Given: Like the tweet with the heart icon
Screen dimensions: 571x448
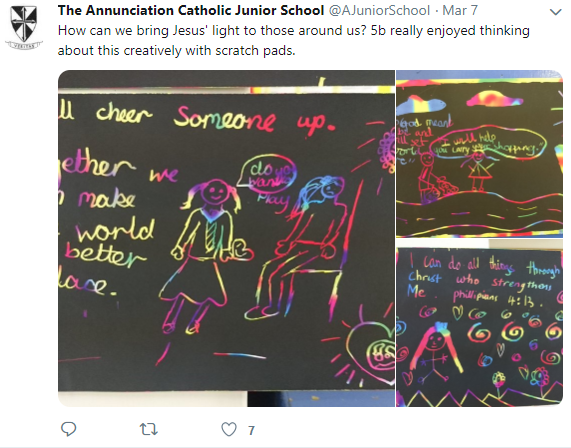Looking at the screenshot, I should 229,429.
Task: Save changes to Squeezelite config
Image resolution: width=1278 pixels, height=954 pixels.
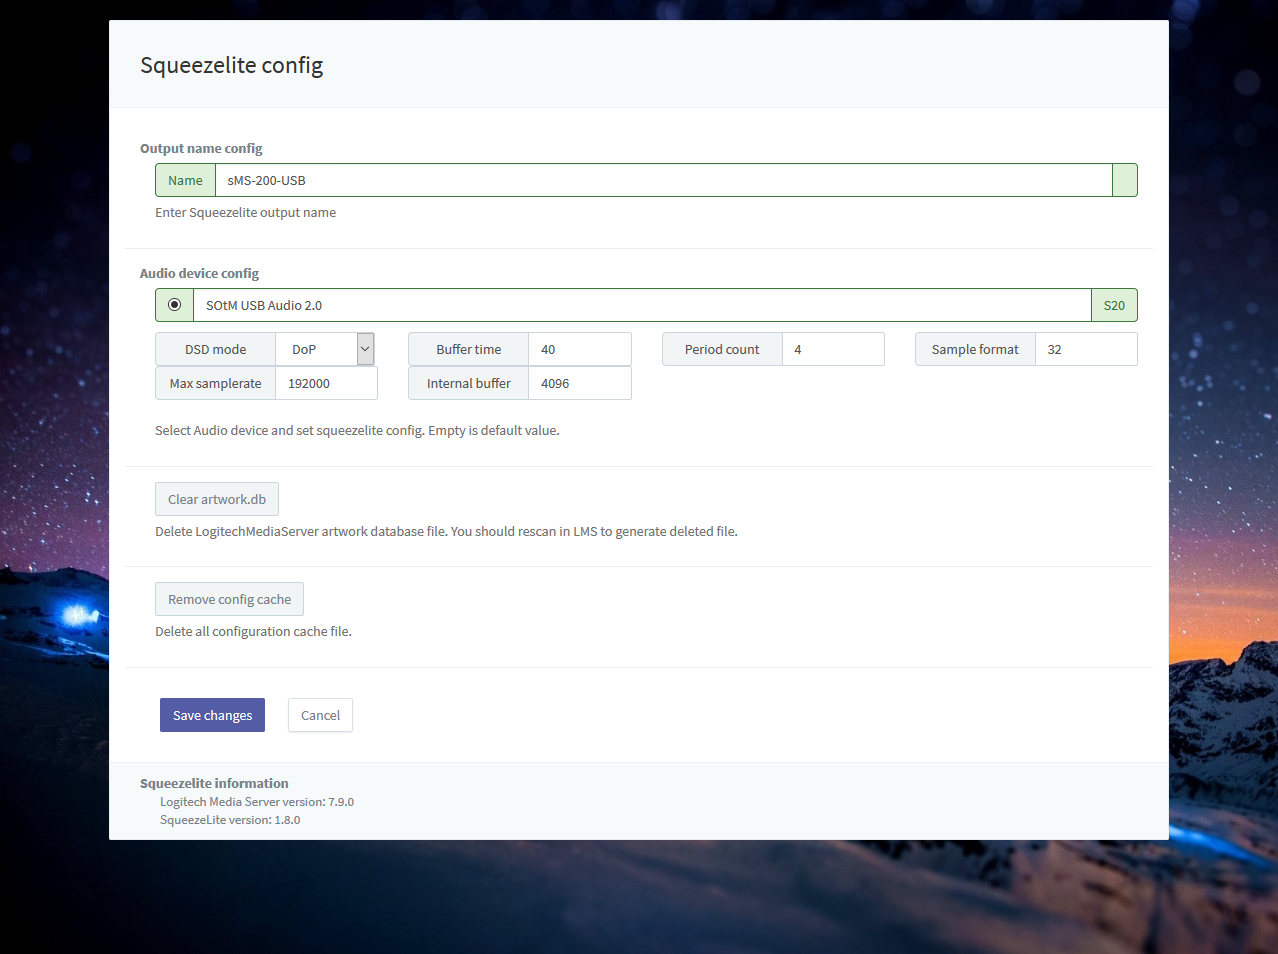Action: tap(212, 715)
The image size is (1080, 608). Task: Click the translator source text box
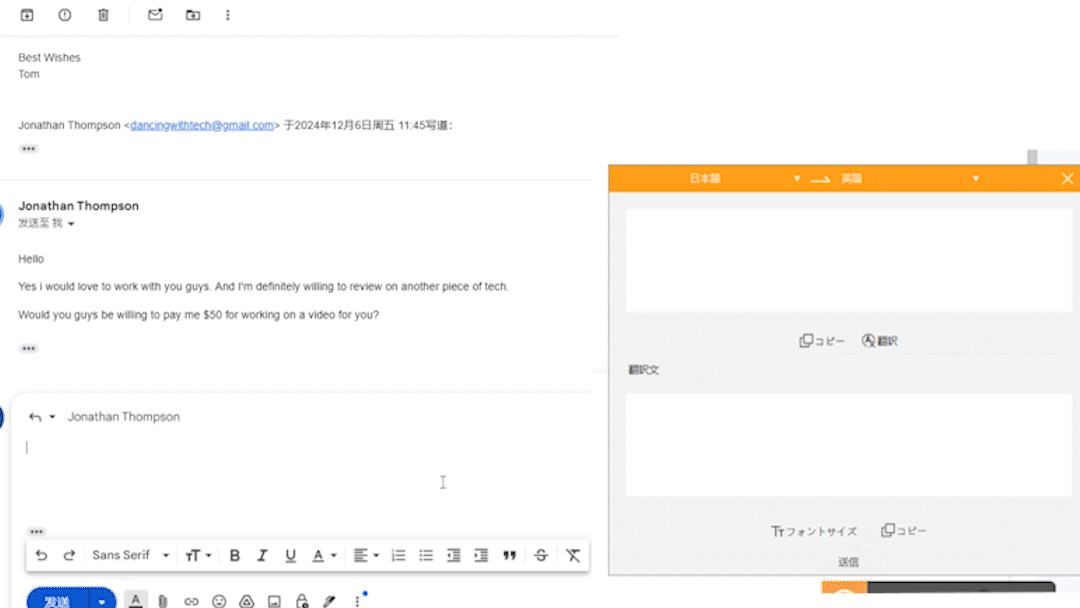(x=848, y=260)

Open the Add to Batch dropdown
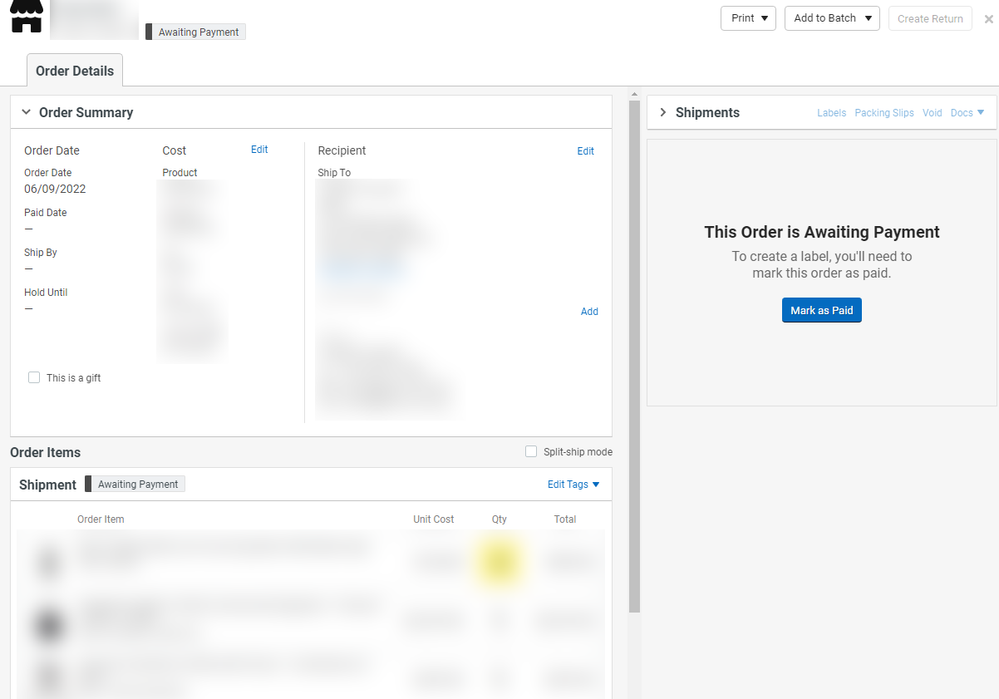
--- --- ---
ABOUT THIS TASK ::
Please write out all the entries above exactly, but leave out the pictures.

EXERCISE ANSWER ::
Given: Like the tweet with the heart icon
Screen dimensions: 571x448
Looking at the screenshot, I should 229,429.
Task: Save changes to Squeezelite config
Image resolution: width=1278 pixels, height=954 pixels.
Action: tap(212, 715)
The image size is (1080, 608). Task: Click the translator source text box
(x=848, y=260)

Open the Add to Batch dropdown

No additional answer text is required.